Entretanto, há problemas nessas aproximações. O protagonista, em sua fome insaciável, fala sempre em presunto e chega a chamar seu professor de Linguiça, referências, para Ademir Luiz, à carne de porco, alimento proibido por Deus, o que aumentaria a carga de seu pecado. Mas tal restrição só se aplica às culturas judaica e muçulmana, não à cristã, pelo menos conforme ela se consagrou. Além disso, esse menino também mostra sua gula também com churros. Ademais, qual criança não se mostra esganada?
Seu Barriga, por sua vez, seria a alegoria da ganância, pois vive ostensivamente fazendo cobrança. Entretanto, causa estranheza falar que sua Brasília amarela é referência à corrupção brasileira. Em primeiro lugar, o México também viveu problemas com a apropriação indevida de recursos públicos. Sem falar que a menção a esse automóvel pode ser só da tradução. Então por que aqui se aceita a adaptação à cultura brasileira e no nome do protagonista tão é rejeitada?

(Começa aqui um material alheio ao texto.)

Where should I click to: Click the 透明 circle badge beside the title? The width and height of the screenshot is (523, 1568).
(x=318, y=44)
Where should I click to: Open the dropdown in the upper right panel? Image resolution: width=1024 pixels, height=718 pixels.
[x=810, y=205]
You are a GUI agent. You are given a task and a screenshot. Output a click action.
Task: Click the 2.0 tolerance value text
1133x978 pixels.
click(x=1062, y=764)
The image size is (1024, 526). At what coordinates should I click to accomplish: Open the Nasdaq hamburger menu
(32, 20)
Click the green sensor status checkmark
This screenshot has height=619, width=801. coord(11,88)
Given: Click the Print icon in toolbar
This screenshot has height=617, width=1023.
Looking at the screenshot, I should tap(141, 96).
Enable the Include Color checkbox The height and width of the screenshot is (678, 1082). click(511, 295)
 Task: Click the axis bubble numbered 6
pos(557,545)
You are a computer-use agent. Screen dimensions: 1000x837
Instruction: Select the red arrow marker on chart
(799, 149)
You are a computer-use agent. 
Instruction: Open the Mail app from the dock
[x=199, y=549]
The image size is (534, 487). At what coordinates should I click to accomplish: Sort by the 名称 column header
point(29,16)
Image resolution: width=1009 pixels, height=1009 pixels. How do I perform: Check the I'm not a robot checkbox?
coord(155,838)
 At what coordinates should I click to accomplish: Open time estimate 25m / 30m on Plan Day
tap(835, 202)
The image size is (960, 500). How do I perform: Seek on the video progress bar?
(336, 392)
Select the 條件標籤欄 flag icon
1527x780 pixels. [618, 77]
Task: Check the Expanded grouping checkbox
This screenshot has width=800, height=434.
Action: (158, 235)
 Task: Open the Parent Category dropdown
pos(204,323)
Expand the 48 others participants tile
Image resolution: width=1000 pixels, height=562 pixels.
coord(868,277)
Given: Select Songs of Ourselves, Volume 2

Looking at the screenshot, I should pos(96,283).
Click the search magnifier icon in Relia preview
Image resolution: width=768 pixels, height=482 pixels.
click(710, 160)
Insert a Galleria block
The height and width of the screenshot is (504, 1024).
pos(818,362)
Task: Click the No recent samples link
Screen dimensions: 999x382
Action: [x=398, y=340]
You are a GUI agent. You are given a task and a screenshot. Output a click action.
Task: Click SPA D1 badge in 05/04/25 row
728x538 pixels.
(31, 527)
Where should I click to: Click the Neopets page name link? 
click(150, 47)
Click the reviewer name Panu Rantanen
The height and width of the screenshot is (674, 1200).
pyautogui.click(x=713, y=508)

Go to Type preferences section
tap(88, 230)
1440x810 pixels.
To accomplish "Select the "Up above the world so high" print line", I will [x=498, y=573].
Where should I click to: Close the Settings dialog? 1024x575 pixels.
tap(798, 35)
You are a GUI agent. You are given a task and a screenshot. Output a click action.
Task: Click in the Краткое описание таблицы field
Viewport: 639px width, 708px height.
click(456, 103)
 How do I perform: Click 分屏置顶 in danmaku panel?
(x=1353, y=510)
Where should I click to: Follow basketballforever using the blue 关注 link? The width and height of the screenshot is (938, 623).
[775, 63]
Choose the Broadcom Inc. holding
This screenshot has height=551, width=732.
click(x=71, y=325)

Torce-se o nariz, por sua vez, para a caracterização de Seu Madruga. É certo que ele pode representar o absurdo pecado da preguiça, pois sempre está gastando muito mais esforços para realizar suas tarefas, principalmente pagar o aluguel atrasado. De fato, são 14 meses que nunca chegam a 15, o que levou o historiador a fazer mais considerações numerológicas: 14 = 7 + 7, pondo à tona um número com fortes conotações bíblicas, como a famosa 70 x 07, outra referência ao infinito.
A grande falha da análise está na associação de Chaves à ideia do infinito como suspensão do tempo, uma das características marcantes das penas do inferno. É por isso que nunca se sairia dos 14 meses de aluguel atrasado (mas como se chegou aos 14?). É por isso que D. Florinda e o Professor Girafales estariam numa espiral infinita de nunca saciarem o pecado da luxúria, a cada episódio sempre com convite para mais uma xícara de café, bebida de consagradas propriedades estimulantes. Um detalhe muito importante está sendo esquecido: a forma em que o programa se apresenta, ou seja, o seu gênero.
Não se está dizendo que a suspensão do tempo não pode funcionar em arte como representação de uma condenação infernal. Vemo-la no filme 1408 (2007), em que o pior da tortura está na possibilidade claustrofóbica de toda a agonia se repetir integralmente a cada hora. Ou em Vidas Secas (1938), de Graciliano Ramos, em que de fato o inferno, palavra crucial no romance, está no fato de as personagens estarem condenadas a um massacre social e existencial sem saída. Mas, note-se, nesses dois casos a forma em que se manifesta o texto possibilita essa interpretação.
Já no caso de Chaves, Ademir Luiz falha ao não perceber que se trata de um seriado humorístico popular, por isso as repetições quase que ad infinitum. É o mesmo que ocorre em Zorra Total e A Praça é Nossa. A forma acaba determinando o tema – cada um dos vários episódios naturalmente repete elementos. Não é um romance de pouco mais de cem páginas. Não é um filme de cerca de duas horas de duração. Além disso, o caráter claustrofóbico visto pelo historiador, que afirma que tudo se concentra em vila, rua, restaurante, sala de aula, é também característica desse gênero, que prima pela pobreza cenográfica.
Entretanto, tais pontos não invalidam a beleza do texto produzido pelo historiador, pois cumpriu uma excelente tarefa pertencente ao que há de mais nobre no ser humano: a produção e circulação de ideias. Seus argumentos, em boa parte, são bem embasados, basta observar a proporção dos pontos positivos arrolados aqui em relação aos negativos. É isso que torna a sua leitura prazerosa, principalmente para quem tem mente aberta e, portanto, livre de preconceitos. Além disso, não se está mais no tempo de proibição do livre pensamento. É lamentável, portanto, a desproporção na página do artigo do autor entre as inúmeras ofensas e as pouquíssimas contra-argumentações. Vivemos tempos sombrios. O inferno não está em Chaves. Está aqui.